About this task:
Below are records; extract exactly the lines from the one with "Image resolution: width=988" through the final line, including both, but drop the pictures.

Records for this task:
>>>>>

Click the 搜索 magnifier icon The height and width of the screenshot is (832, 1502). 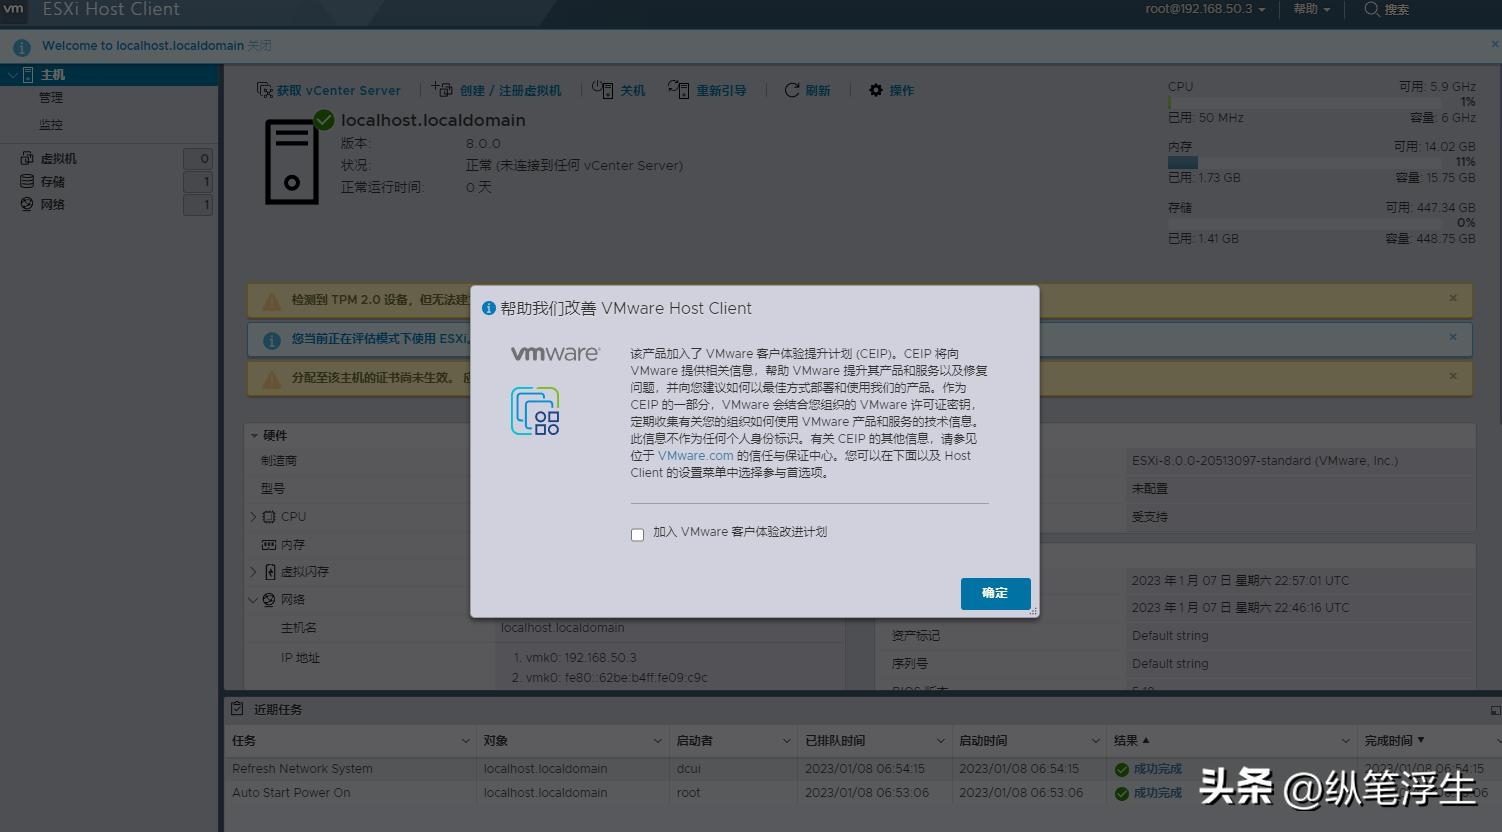pos(1372,10)
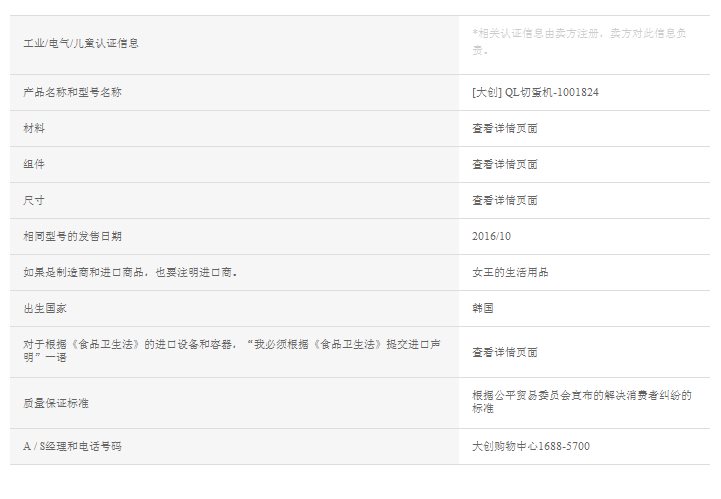Click the country value 韩国
Image resolution: width=721 pixels, height=499 pixels.
click(x=483, y=308)
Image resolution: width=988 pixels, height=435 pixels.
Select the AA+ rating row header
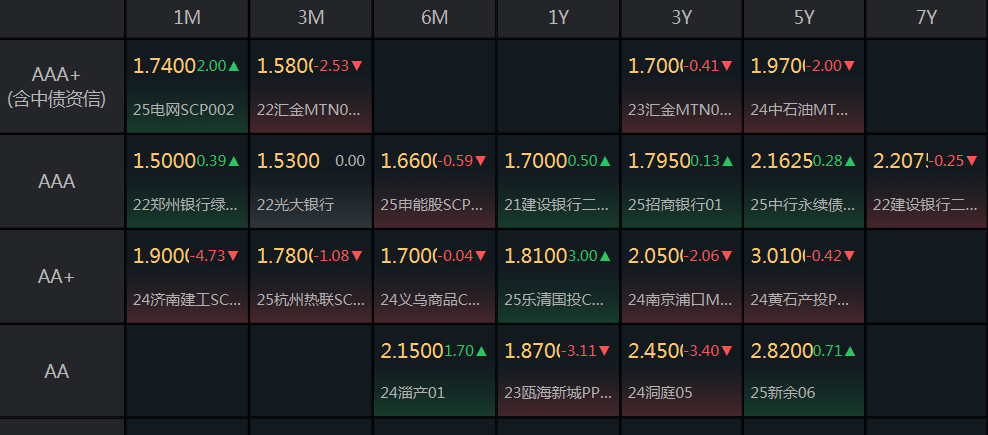coord(62,277)
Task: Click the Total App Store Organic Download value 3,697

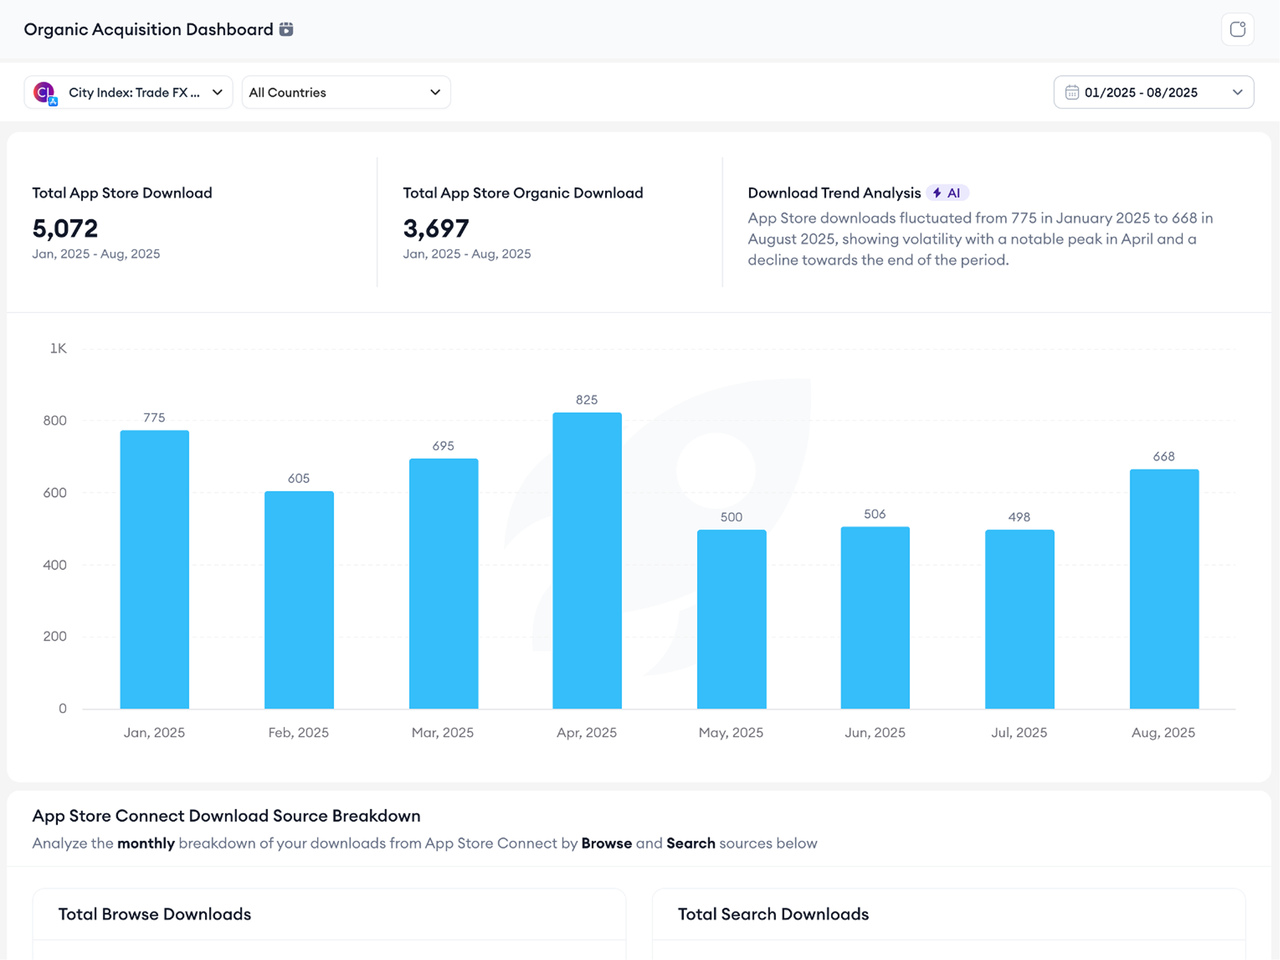Action: [436, 229]
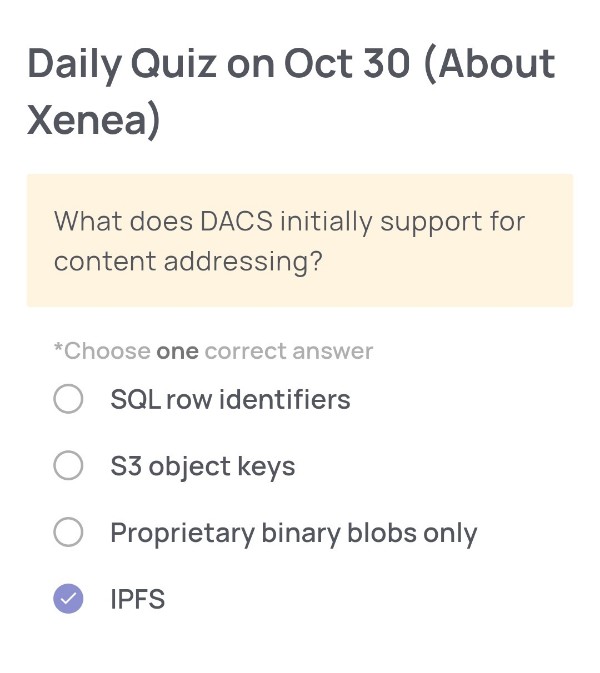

<<<<<

Solution to this task:
Image resolution: width=988 pixels, height=435 pixels.
Select the AA+ rating row header
coord(62,277)
Task: Click the Total App Store Organic Download value 3,697

Action: [436, 229]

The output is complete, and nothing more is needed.